According to the United States Census Bureau, the township had a total area of 29.928 square miles (77.514 km), including 29.815 square miles (77.221 km) of land and 0.113 square mile (0.293 km) of water (0.38%).
Other unincorporated communities, localities and place names located partially or completely within the township include Karrsville, Mount Bethel, Penwell, Rockport and Stephensburg.
|* = Lost territory in previous decade|
The Township’s economic data (as is all of Warren County) is calculated by the US Census Bureau as part of the Allentown-Bethlehem-Easton, PA-NJ Metropolitan Statistical Area.
At the 2010 United States Census, there were 7,725 people, 2,972 households, and 2,000 families residing in the township. The population density was 259.1 per square mile (100.0/km). There were 3,316 housing units at an average density of 111.2 per square mile (42.9/km). The racial makeup of the township was 86.73% (6,700) White, 4.89% (378) Black or African American, 0.18% (14) Native American, 3.21% (248) Asian, 0.03% (2) Pacific Islander, 3.06% (236) from other races, and 1.90% (147) from two or more races. Hispanics or Latinos of any race were 10.94% (845) of the population.
There were 2,972 households, of which 31.4% had children under the age of 18 living with them, 51.8% were married couples living together, 10.7% had a female householder with no husband present, and 32.7% were non-families. 25.5% of all households were made up of individuals, and 7.7% had someone living alone who was 65 years of age or older. The average household size was 2.54 and the average family size was 3.08.
In the township, 22.9% of the population were under the age of 18, 7.9% from 18 to 24, 26.8% from 25 to 44, 29.7% from 45 to 64, and 12.8% who were 65 years of age or older. The median age was 40.7 years. For every 100 females there were 94.6 males. For every 100 females age 18 and over, there were 93.4 males.
The Census Bureau’s 2006-2010 American Community Survey showed that (in 2010 inflation-adjusted dollars) median household income was $74,063 (with a margin of error of +/- $8,316) and the median family income was $87,434 (+/- $8,330). Males had a median income of $56,567 (+/- $5,612) versus $41,583 (+/- $1,597) for females. The per capita income for the borough was $32,259 (+/- $2,751). About 5.1% of families and 6.3% of the population were below the poverty line, including 8.3% of those under age 18 and 3.9% of those age 65 or over.
Roads and highways
As of May 2010, the township had a total of 72.40 miles (116.52 km) of roadways, of which 46.85 miles (75.40 km) were maintained by the municipality, 16.79 miles (27.02 km) by Warren County and 8.76 miles (14.10 km) by the New Jersey Department of Transportation.

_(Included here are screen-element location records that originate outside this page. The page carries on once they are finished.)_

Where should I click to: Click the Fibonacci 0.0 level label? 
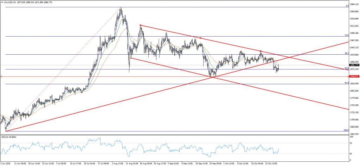point(347,6)
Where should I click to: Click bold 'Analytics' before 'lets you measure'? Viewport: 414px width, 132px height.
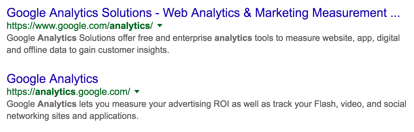(57, 104)
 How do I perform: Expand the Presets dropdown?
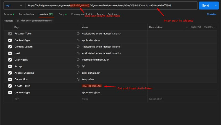tap(210, 27)
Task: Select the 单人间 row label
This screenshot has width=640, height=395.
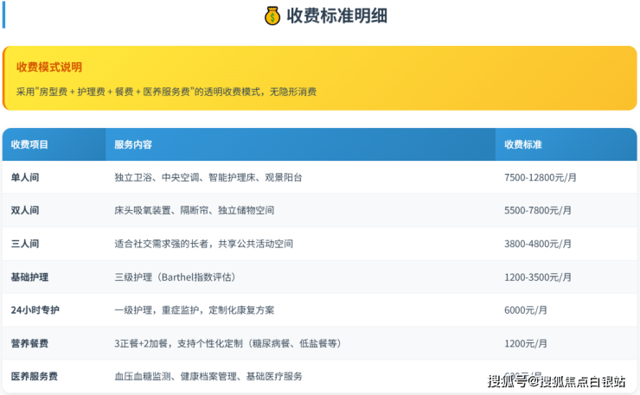Action: pos(25,177)
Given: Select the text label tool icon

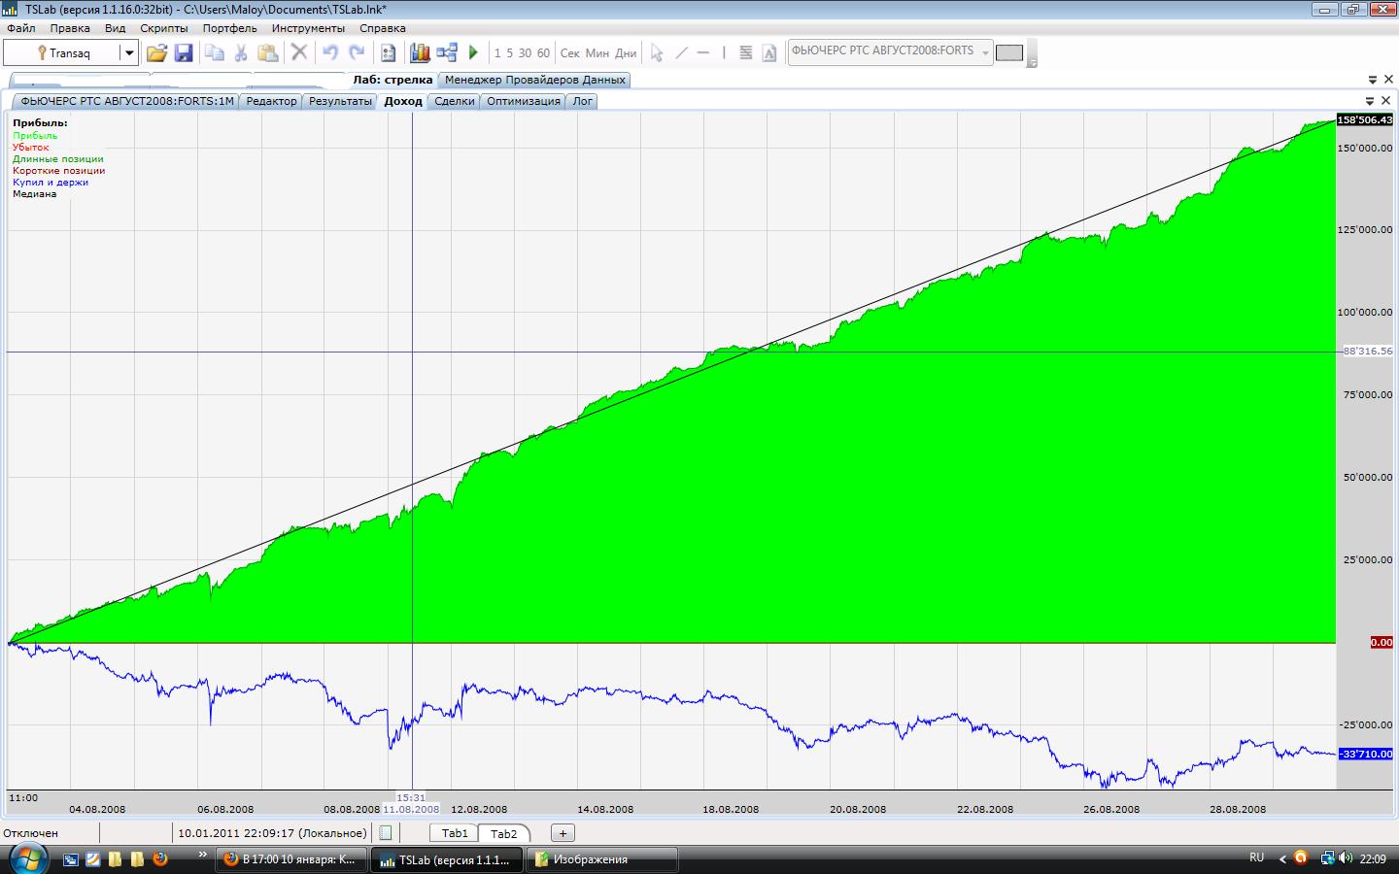Looking at the screenshot, I should [x=769, y=53].
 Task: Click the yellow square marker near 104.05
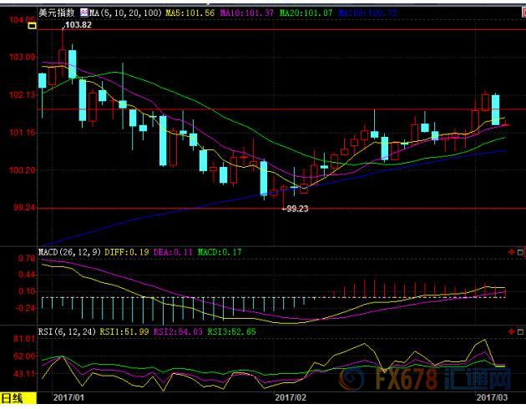(x=33, y=28)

No limited access roads traverse through. However, they are accessible two towns over such as Interstate 78 (in Franklin, Union, Clinton and Tewksbury townships) and Interstate 80 (in Knowlton, Hope, Allamuchy and Mount Olive townships).
A small general aviation airport, named Hackettstown Airport and holding the official database designation of (FAA LID: N05) is in Mansfield Township, only a few hundred yards from the municipal border with Hackettstown proper.
Rail service is provided into Hackettstown by New Jersey Transit over Norfolk Southern‘s Washington Secondary line which, in the Rockport section of Mansfield Township, passes the location of the Rockport Wreck, a train accident that occurred on June 16, 1925, that resulted in 50 fatalities.
People who were born in, residents of, or otherwise closely associated with Mansfield Township include:
- Michael Weiner (1961-2013), attorney who served as the fifth executive director of the Major League Baseball Players Association.